Marcos: Eu gostaria de ser lembrado como o maior hater de Niterói da História. Detesto esse ar provinciano, a coisa universitária de grupelhos de apartamento dividindo espaço com os velhos reaças de Icaraí. Todos os rolês bons de Niterói estão do outro lado da Baía. Me sinto assim sobre a cidade desde a graduação e mesmo assim sigo na UFF na pós. Devo ser masoquista.
Em “Jorgeincel” vocês cantam: “não existe nada mais bonito que um homem remendando o seu coração partido.” Sabendo que muitos homens têm dificuldades para expressar seus sentimentos, a canção - mesmo que termine com incel - pode ser considerada uma reparação histórica?
Lucas: Essa é uma boa pergunta. Em determinado momento durante as gravações eu me dei conta de que éramos dois homens reclamando da vida e confesso que, de fundo, me preocupei com quem esse disco conversaria. Um dos motivos pelos quais acredito que comecei a escrever foi para organizar esse caos afetivo que é uma vida. Obviamente isso não foi um movimento consciente, só uma tentativa de lidar com a angústia, reclamar da vida numa folha de papel. Por sorte fui lido, por mulheres e pelo Marcos. Entender que esse caos interno não é pecaminoso, que pode ser bonito, isso é libertador.

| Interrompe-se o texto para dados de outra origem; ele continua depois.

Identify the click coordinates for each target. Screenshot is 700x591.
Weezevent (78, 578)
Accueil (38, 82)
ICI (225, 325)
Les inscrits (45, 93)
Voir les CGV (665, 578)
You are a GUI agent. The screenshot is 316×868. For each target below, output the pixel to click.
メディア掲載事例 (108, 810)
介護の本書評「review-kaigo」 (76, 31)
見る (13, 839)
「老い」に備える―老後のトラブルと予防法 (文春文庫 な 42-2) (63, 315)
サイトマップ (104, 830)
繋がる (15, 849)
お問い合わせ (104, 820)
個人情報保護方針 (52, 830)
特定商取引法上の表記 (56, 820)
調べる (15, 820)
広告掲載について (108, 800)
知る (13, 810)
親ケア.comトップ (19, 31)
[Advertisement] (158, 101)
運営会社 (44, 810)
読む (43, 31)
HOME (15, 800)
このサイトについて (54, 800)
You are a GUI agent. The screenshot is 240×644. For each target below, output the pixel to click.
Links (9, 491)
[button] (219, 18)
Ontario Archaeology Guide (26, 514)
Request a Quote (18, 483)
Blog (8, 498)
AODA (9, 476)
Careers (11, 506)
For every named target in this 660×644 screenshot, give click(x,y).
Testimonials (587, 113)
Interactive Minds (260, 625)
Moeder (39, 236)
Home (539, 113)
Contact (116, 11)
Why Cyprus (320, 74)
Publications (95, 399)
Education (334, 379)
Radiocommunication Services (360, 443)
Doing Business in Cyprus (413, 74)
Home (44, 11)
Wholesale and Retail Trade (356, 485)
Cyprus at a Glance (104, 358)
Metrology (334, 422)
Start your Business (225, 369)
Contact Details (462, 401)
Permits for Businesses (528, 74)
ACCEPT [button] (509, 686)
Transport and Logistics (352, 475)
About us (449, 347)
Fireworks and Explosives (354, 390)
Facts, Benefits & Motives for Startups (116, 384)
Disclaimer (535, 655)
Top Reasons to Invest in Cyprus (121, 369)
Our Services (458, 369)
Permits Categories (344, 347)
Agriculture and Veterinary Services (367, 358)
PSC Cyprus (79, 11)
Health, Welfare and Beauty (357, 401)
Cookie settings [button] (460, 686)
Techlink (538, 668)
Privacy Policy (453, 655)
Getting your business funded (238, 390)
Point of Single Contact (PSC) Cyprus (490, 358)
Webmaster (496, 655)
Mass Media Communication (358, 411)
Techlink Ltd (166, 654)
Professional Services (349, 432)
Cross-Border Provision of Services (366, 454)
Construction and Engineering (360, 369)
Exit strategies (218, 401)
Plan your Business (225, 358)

Todo mundo sofre, o problema é não ter quem acolha.
Marcos: Você tem que lembrar que, se é verdade que os homens não expressam seus sentimentos, também é verdade que somos reis da autocomiseração. "Jorgeincel" é sobre isso.
"Sonic Youth" é transformada com a chegada de uma guitarra, indo além da bossa, e é uma canção que vai atrás de quem quebrou o coração. A canção alcança o seu objetivo, isto é, estar na lista do grande amor?
Marcos: A mina que serviu de inspiração pra essa minha pataquada toda foi alguém com quem eu saí só uma vez. O resto foi minha imaginação varando solta durante o ghosting. Eu genuinamente não sei dizer se ela ouviu qualquer uma dessas músicas. Provavelmente não.
Lucas: Acho que a canção nunca chega da forma que a gente espera que vá chegar. Eu fantasiei mil cenários e a realidade foi completamente distinta. Que bom que seja assim, sobra espaço pra surpresa.